>> begin Dataset

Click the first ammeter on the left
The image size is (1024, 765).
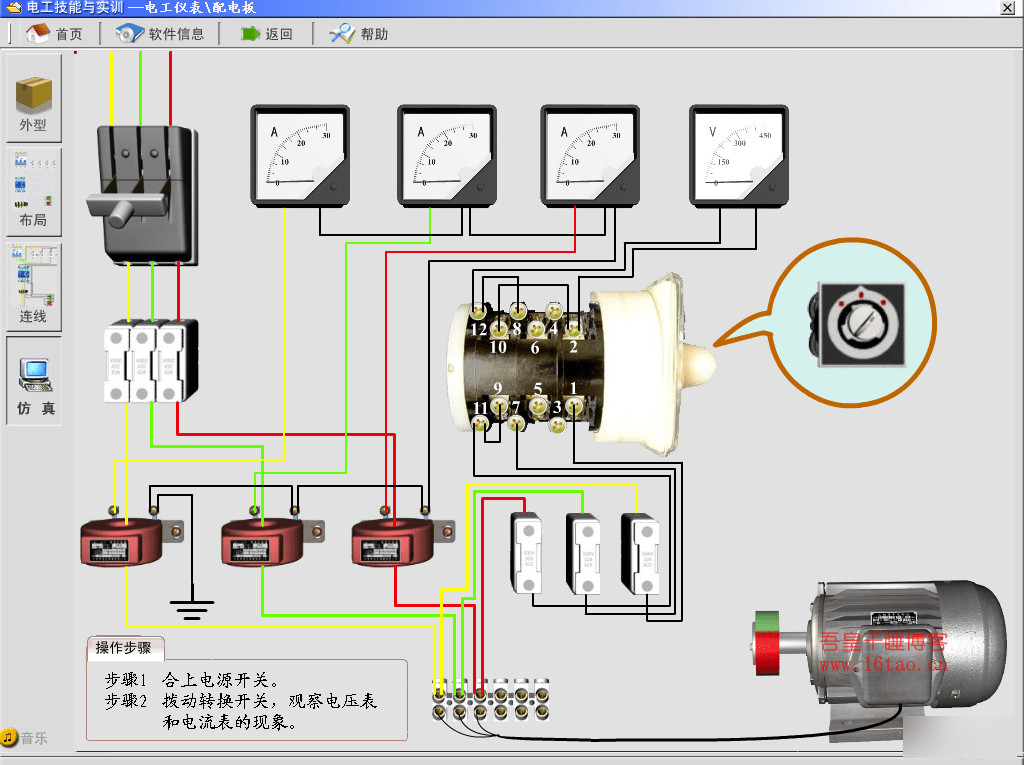coord(299,155)
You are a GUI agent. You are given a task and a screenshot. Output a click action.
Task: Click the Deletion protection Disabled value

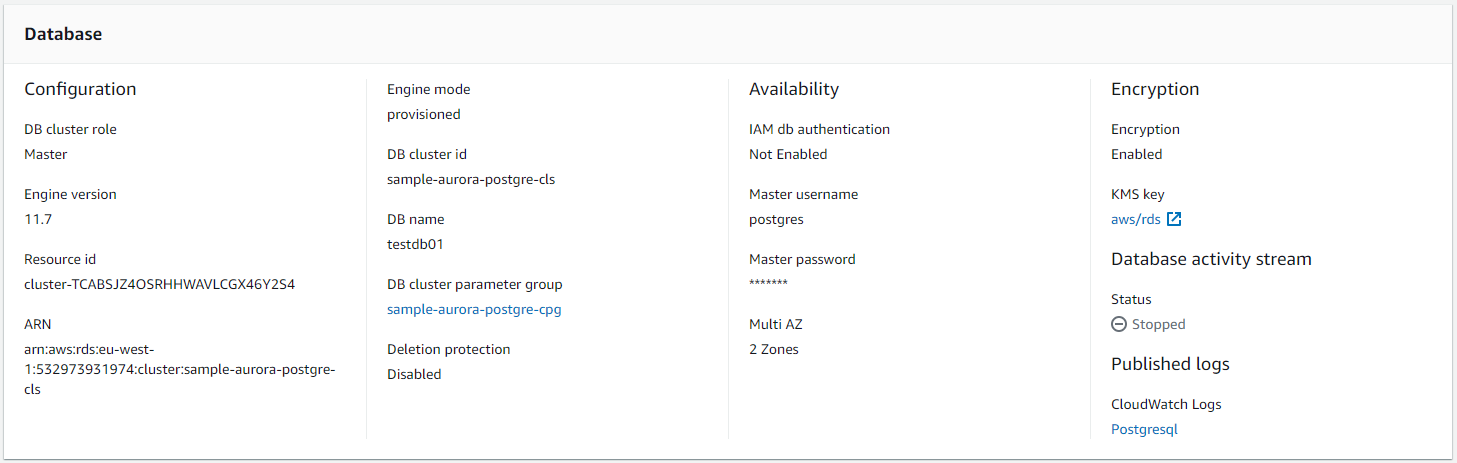414,374
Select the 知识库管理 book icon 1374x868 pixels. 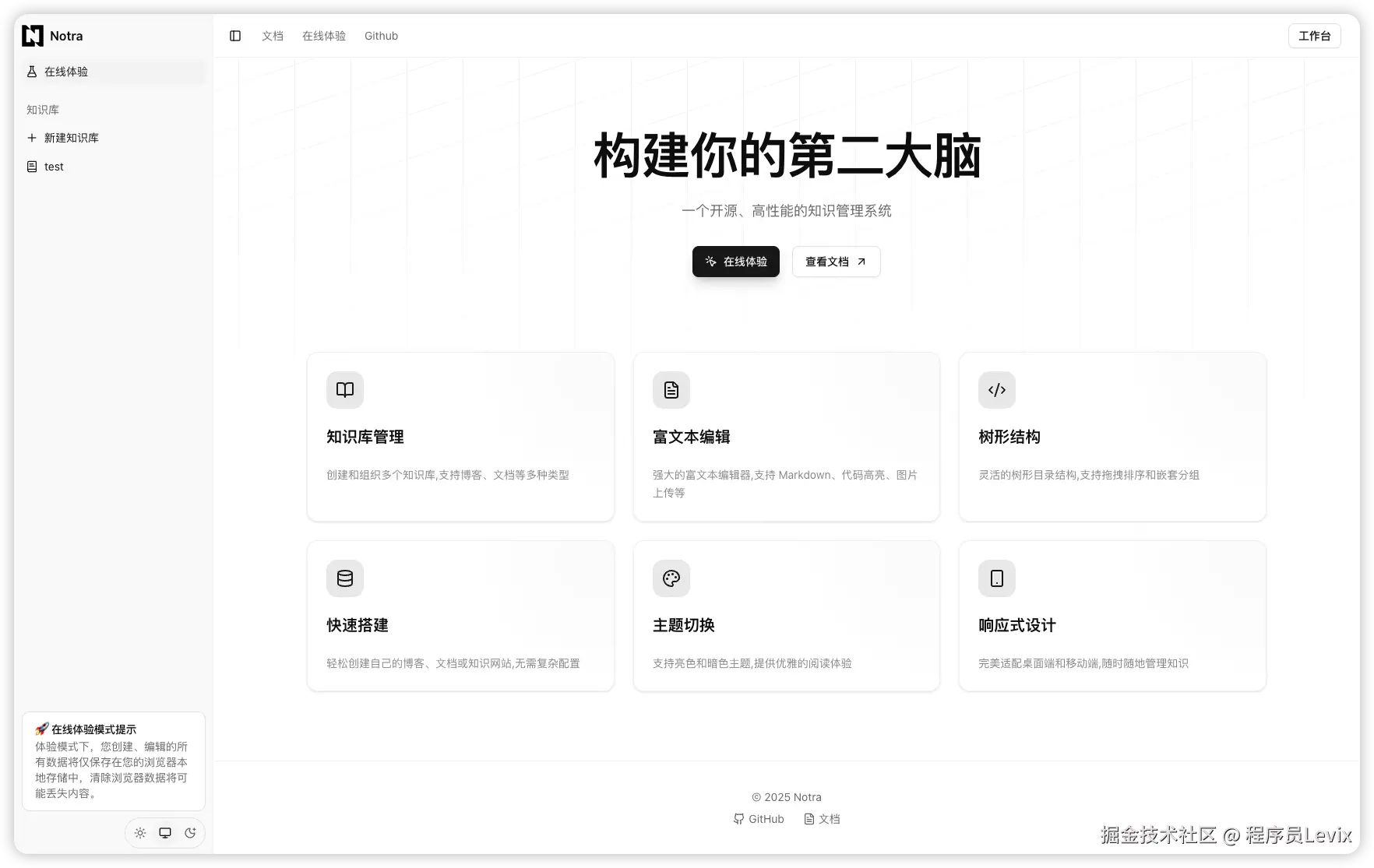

>> end Dataset

What to do:
Set out the lines above as a numbered list, skipping any blank lines and leaving out the pictures.

Answer in full:
1. Click the first ammeter on the left
2. The image size is (1024, 765).
3. coord(299,155)
4. You are a GUI agent. You are given a task and a screenshot. Output a click action.
5. Task: Click the Deletion protection Disabled value
6. 414,374
7. Select the 知识库管理 book icon 1374x868 pixels. 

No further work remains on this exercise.